As expected Singh et. al. achieve a substantially better predictive performance (R = 0.71 vs R² = 0.46). Besides probably higher methodological rigor and scientific quality, the most critical difference is sample size - their 1'000+ participants versus my 19 participants (from the Hall dataset) represents a fundamental difference in statistical power and generalizability.

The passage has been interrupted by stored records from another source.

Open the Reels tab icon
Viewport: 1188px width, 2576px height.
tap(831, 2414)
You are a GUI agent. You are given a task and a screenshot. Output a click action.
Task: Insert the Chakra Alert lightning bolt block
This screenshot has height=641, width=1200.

They adressed one of the shortcomings I faced by leveraging a large digital nutritional cohort from the “Food & You” study (including high-resolution data of nutritional intake of more than 46 million kcal collected from 315'126 dishes over 23'335 participant days, 1'470'030 blood glucose measurements, 49'110 survey responses, and 1'024 samples for gut microbiota analysis).
Apart from that I am excited to - at a first glance - observe the following similarities: (1) Both aim to predict postprandial glycemic responses using machine learning, with a focus on personalized nutrition applications. (2) Both employ XGBoost regression as their primary predictive algorithm and use similar performance metrics (R², RMSE, MAE, Pearson correlation). (3) Both extract comprehensive feature sets including meal composition (macronutrients), temporal features, and individual characteristics. (4) Both use mathematical approaches to characterize glucose responses - I used Gaussian curve fitting, while Singh et. al. use incremental area under the curve (iAUC). (5) Both employ cross-validation techniques for model evaluation and hyperparameter tuning. (6) SHAP Analysis: Both use SHAP for model interpretability and feature importance analysis.